Doa pada hakikatnya adalah medium spiritual yang menghubungkan manusia dengan Sang Pencipta, sebuah ruang kontemplasi tempat manusia belajar mengenali dirinya sendiri sekaligus menyadari keterbatasan dirinya di hadapan kekuasaan Ilahi.
Ketika doa hanya dipandang sebagai sarana untuk meminta sesuatu, pengalaman spiritual yang terkandung di dalamnya menjadi sempit, bahkan cenderung transaksional.

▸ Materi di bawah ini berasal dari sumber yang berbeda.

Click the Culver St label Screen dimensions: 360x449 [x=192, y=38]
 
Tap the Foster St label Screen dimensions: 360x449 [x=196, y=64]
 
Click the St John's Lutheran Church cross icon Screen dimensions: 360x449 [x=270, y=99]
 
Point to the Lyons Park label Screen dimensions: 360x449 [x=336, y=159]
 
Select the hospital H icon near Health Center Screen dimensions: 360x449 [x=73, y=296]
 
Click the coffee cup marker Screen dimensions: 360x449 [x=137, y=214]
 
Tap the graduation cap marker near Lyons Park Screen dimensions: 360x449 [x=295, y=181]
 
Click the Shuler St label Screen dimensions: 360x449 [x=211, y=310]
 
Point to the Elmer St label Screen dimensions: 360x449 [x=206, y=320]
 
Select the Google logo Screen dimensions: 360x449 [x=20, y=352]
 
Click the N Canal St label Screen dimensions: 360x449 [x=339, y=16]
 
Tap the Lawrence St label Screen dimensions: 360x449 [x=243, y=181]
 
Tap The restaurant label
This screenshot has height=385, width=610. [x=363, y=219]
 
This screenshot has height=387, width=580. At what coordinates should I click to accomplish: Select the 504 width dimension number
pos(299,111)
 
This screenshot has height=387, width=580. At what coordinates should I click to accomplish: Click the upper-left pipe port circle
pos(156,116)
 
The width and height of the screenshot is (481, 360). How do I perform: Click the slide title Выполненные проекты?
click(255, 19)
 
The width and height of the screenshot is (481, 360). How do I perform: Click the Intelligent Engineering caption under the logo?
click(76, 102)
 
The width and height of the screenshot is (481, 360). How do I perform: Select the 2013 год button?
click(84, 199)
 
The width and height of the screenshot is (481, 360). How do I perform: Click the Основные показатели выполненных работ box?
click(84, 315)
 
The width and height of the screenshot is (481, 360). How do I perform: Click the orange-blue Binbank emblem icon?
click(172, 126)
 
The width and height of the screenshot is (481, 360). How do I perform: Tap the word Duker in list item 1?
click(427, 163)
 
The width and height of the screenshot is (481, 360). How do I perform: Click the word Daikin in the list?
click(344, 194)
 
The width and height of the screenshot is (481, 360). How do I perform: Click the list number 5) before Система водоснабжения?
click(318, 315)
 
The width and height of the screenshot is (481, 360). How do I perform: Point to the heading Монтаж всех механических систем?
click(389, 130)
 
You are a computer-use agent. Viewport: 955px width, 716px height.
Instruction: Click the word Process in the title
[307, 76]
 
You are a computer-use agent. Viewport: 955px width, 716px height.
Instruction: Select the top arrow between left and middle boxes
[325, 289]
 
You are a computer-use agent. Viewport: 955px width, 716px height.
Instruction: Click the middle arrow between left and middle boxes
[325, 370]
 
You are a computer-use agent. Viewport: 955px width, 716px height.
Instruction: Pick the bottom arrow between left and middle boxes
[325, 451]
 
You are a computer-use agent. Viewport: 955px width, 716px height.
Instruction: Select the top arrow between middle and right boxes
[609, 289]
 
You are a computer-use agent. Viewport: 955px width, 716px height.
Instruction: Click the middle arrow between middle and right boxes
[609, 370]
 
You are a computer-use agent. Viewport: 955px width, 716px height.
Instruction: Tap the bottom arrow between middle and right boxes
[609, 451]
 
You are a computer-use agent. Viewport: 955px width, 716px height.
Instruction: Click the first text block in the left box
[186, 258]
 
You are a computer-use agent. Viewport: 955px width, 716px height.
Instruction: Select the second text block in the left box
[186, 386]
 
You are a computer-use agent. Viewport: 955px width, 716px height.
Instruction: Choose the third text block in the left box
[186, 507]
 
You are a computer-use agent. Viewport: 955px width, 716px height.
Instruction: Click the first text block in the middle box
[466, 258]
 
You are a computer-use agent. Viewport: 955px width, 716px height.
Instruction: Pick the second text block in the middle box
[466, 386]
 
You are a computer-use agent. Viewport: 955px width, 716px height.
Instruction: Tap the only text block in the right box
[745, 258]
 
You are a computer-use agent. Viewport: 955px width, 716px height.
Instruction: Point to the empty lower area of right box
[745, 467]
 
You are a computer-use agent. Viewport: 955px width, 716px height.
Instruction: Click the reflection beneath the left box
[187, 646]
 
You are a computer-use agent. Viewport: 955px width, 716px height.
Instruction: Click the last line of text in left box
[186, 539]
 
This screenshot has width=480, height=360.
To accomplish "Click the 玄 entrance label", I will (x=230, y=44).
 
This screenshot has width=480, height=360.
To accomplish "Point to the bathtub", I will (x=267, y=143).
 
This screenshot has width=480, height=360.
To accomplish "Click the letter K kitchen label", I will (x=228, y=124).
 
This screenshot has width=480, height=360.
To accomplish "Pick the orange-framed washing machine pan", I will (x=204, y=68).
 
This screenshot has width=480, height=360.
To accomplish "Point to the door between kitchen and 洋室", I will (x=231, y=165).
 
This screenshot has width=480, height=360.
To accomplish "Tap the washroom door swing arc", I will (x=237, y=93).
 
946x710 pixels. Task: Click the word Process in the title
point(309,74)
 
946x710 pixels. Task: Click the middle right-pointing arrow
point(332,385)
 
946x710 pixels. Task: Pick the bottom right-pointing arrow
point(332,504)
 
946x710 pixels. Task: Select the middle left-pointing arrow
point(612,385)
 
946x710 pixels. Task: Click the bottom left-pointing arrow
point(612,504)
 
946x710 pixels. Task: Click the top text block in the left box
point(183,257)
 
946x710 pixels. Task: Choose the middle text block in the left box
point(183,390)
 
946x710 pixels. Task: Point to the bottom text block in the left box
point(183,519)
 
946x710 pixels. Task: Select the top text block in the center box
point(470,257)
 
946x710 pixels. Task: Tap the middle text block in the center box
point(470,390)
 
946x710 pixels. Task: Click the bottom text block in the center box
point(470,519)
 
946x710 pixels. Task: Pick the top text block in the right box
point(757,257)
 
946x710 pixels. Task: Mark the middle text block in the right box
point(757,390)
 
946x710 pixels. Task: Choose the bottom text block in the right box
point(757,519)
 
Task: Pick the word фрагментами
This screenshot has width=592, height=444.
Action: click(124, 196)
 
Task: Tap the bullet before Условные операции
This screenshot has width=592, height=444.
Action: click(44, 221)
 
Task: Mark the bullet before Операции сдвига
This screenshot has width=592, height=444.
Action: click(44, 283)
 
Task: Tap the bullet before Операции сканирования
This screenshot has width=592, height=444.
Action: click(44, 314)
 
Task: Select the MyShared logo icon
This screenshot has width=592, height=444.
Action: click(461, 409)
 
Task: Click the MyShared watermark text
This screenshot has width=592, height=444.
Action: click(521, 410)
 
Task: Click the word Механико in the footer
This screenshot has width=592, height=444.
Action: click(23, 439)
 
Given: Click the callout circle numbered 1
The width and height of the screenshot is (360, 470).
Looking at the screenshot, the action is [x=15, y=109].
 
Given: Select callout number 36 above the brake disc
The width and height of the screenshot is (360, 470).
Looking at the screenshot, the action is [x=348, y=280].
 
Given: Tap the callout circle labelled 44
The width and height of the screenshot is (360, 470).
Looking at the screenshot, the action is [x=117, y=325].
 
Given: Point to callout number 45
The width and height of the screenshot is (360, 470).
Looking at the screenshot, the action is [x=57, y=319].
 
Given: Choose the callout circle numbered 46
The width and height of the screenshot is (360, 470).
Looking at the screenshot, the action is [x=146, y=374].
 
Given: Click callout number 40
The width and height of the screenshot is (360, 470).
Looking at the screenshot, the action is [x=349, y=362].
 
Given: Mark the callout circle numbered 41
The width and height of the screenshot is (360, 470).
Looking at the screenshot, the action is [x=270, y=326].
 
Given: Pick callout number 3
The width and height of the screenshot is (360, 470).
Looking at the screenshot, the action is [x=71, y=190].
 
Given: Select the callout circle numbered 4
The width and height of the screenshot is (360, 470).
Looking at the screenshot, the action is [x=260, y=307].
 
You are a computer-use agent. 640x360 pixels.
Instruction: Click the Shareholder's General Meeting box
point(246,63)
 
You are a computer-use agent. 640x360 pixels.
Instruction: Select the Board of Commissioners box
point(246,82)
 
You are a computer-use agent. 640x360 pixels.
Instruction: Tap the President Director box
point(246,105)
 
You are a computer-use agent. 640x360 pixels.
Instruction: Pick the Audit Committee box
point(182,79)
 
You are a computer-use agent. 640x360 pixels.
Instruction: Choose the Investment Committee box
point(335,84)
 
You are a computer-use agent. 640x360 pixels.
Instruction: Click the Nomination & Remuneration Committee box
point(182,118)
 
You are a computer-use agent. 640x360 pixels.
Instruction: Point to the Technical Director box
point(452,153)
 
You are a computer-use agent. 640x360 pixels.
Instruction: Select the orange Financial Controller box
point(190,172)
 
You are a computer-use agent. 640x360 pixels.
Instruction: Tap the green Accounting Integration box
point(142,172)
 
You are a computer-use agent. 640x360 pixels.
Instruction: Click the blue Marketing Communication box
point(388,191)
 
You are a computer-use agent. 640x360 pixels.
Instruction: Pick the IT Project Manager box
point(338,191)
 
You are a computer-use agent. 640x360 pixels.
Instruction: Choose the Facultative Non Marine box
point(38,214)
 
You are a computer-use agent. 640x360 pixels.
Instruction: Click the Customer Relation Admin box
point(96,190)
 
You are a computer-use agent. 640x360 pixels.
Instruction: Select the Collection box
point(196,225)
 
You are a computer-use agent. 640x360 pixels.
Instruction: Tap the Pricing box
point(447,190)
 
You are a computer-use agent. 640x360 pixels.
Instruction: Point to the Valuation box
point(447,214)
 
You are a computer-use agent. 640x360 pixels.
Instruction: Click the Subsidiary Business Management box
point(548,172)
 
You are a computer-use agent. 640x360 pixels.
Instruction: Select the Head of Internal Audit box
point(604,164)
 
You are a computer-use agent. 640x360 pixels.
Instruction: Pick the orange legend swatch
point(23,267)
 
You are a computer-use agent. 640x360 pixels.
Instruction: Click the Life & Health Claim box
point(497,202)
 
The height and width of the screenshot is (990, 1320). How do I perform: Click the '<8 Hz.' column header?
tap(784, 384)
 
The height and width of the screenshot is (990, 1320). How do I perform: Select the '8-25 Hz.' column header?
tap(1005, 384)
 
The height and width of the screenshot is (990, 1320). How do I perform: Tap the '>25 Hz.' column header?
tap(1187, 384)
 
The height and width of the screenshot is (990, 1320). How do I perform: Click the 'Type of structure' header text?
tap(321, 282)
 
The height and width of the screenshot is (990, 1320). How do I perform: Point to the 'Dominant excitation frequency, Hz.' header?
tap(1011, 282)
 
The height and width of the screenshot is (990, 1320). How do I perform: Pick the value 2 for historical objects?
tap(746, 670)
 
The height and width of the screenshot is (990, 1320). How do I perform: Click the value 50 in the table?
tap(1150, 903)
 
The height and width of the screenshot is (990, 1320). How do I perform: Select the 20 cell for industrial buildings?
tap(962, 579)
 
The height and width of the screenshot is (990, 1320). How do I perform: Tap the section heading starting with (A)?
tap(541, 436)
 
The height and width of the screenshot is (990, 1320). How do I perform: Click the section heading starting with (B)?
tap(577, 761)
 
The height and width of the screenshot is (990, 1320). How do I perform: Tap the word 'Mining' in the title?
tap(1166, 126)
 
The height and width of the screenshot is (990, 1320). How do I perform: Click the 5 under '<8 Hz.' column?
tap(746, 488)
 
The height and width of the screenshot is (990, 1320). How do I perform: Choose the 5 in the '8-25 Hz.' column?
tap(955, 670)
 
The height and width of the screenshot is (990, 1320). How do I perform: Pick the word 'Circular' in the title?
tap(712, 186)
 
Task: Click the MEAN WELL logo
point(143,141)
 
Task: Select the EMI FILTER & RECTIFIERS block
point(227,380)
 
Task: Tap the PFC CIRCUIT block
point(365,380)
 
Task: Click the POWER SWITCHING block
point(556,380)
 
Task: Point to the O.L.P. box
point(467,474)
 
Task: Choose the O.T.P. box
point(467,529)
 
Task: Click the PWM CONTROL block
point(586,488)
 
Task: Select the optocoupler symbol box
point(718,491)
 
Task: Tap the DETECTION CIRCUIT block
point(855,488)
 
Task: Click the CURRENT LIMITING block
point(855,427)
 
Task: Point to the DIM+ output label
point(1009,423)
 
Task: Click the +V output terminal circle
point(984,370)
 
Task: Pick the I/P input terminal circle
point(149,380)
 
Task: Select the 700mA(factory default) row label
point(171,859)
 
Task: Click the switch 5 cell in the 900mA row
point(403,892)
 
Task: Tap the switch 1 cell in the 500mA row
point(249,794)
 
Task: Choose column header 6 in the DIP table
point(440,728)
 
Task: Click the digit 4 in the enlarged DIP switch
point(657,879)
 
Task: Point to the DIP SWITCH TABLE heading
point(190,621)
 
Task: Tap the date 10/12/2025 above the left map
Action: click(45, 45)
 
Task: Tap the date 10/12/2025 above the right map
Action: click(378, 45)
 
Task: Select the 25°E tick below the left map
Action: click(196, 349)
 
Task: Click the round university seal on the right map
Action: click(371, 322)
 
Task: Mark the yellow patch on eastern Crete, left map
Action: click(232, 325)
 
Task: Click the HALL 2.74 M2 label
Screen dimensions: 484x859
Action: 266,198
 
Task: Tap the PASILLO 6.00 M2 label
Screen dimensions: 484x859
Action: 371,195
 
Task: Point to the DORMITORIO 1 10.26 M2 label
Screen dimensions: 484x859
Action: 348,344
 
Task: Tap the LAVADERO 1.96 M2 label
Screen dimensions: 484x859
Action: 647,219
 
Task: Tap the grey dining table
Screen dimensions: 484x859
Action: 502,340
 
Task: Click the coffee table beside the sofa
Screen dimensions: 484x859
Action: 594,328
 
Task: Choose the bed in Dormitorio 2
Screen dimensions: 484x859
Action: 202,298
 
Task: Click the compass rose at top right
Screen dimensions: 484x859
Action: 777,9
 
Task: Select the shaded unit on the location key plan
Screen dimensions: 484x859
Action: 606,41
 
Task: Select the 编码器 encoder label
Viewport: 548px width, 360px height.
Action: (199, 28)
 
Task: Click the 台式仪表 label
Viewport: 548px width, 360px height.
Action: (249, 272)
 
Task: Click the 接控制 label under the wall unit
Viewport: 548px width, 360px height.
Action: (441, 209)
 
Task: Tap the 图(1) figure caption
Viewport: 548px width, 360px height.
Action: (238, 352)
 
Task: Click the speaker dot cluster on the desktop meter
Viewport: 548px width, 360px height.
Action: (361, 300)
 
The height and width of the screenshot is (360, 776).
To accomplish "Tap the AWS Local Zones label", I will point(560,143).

Padahal doa mengandung dimensi edukatif dan transformatif, di mana di dalam proses berdoa, manusia belajar tentang kesadaran diri—apa yang benar-benar dibutuhkan, bukan sekadar diinginkan—serta belajar tentang arti ikhtiar yang diiringi kepasrahan.
Konsep “seni menakar harapan agar selaras dengan takdir” menunjukkan adanya keseimbangan yang harus dijaga, manusia tetap memiliki kebebasan untuk berharap setinggi-tingginya, namun doa yang dewasa akan diiringi oleh pemahaman bahwa tidak semua yang diinginkan membawa kebaikan menurut pandangan Tuhan. Inilah yang menjadikan doa sebagai sarana pendidikan batin—mengolah keinginan pribadi menjadi permohonan yang lebih bijak, menyelaras dengan kehendak Ilahi yang lebih luas dari logika manusia.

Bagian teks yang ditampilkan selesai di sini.